The postman delivered the R2E to my door exactly 20 minutes before I had to leave for work. It is annoying how these things go but all I had time to do was look at the contents of the package and hook up the R2E to the mains in order to charge. Inside I found,

  • The R2E, 800MHz A110, 1GB RAM, 80GB HDD, GPS, HSDPA
  • Battery (2Cell)
  • Battery (4Cell)
  • Charger
  • Car-Charger
  • USB Mini-Mouse (Logitech)
  • Foldable keyboard (Targus)
  • VGA-Out Cable
  • GPS Mouse
  • USB to USB Sync cable (very handy)
  • Mini USB to USB cable
  • Spare Stylus
  • TV-Out cable
  • Network Cable
  • Cleaning Cloth
  • Cable Tie
  • Six CD’s/DVD’s including recovery disk and Microsoft AutoRoute2007

A very extensive package and definitely not standard retail. The contents will be determined per sales area and you will need to check with ASUS to be sure of what you are getting. This R2E is equipped with HSDPA but even that is reputedly not standard everywhere. The R2E is externally almost identical to the previous versions. Equipped with two USB ports and a mini USB port plus R2 back view.jpgnetwork, VGA out, headphone and microphone ports and AV out the R2E stands its ground when it comes to connecting and be connected to the outside world. Improvements over the R2H are rubberised feet the battery to provide a steady platform both when the device is laying flat or when it is propped up on the build in stand, itself a new feature for the 2cell battery (the 4cell battery already had one). Other external differences are a few cosmetic alterations but otherwise the device looks identical to its two older brothers. Now I really had to leave, five minutes late I closed the door behind me and headed for work.

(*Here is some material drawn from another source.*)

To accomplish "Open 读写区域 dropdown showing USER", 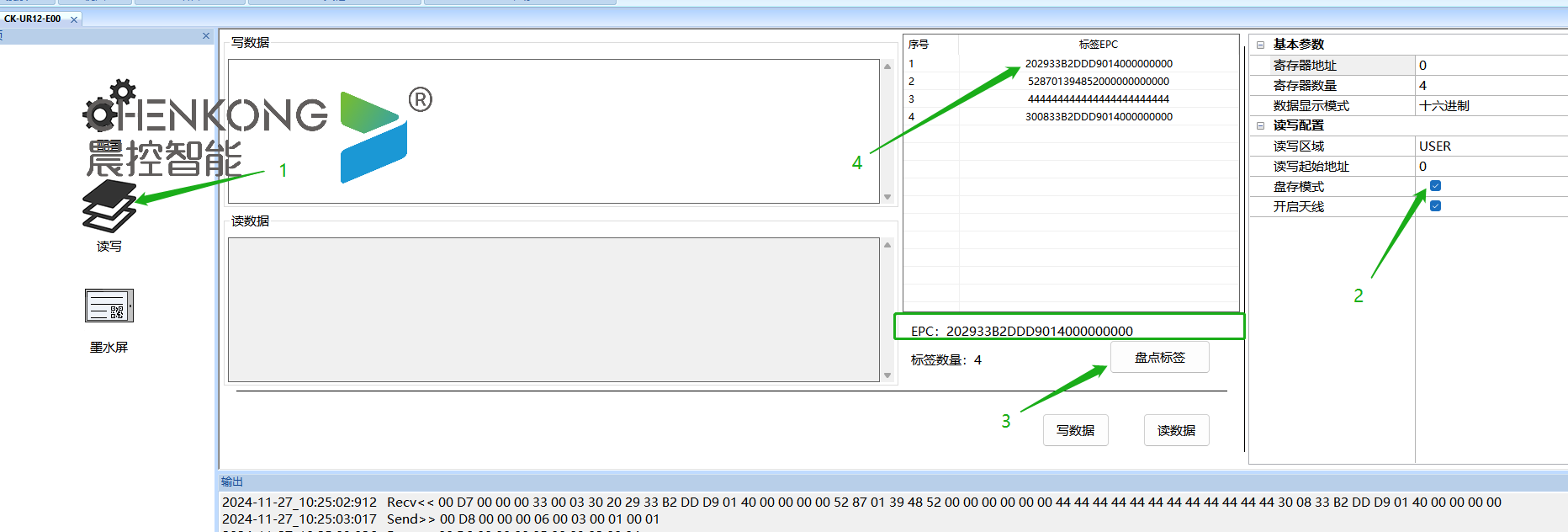I will (x=1489, y=146).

Late at night I got my first change to play with the R2E. First boot went surprisingly smooth and quick. In about 2 minutes Vista Business was ready to use. The reason for this is that there is little bloat-ware installed on the R2E. Aside from ASUS Live Update and something called GPS Catcher only device critical programs are loaded. I would chose to de-install ASUS Security manager as well but this would disable the build in finger print scanner and since I only have two weeks with the R2E I am not going to bother.

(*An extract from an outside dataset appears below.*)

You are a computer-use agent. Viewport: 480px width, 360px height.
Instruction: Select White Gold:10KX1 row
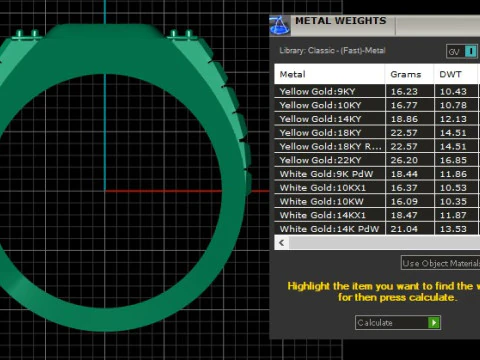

The screen on the R2E is very bright even at lower brightness settings. Much brighter in fact than either the R2H or the R1F Tablet PC which is my current work horse. The resolution is still only 800×480 but there is an option to interpolate this to 1024×600. The application that allows this is controlled with a button on the bezel around the screen. It was much more responsive than it had been on the R2H, with the R2E running Vista this surprised me. After connecting to my WiFi (which went without a hitch) and having a quick surf around I decided to run Windows Update. It took over half an hour to determine that there were 53 updates that had not yet been installed. While those updates installed I watched an episode of House MD from the build in SD slot, experiencing the occasional hiccup when Vista was heavily accessing the hard disk. Only after the episode had finished did I check on the progress of the update to discover it had not even started to download them. All that disk thrashing hadn’t resulted in anything. By now it was really late, as in two in the morning, I left the R2E to fend for itself on mains power and went to sleep. The next morning I found it had taken three and half hours to install all updates. Not a great omen for the general speed of the R2E.

Then again most devices have their strong and weaker points, overall the R2E seems well build and has ample storage space even if the speed has not immediately impressed me but how would it improve my productivity, how would it perform as an Internet browser and an entertainment device? This is what I set out to find out in the following days.

The R2E (Model R2E-BH019E reviewed here) is available in a number of European countries for around 1050 Euro. Other models, including the BH035E and the BH051E do not have the built-in HSDPA modem but are available for 100-150 Euros less.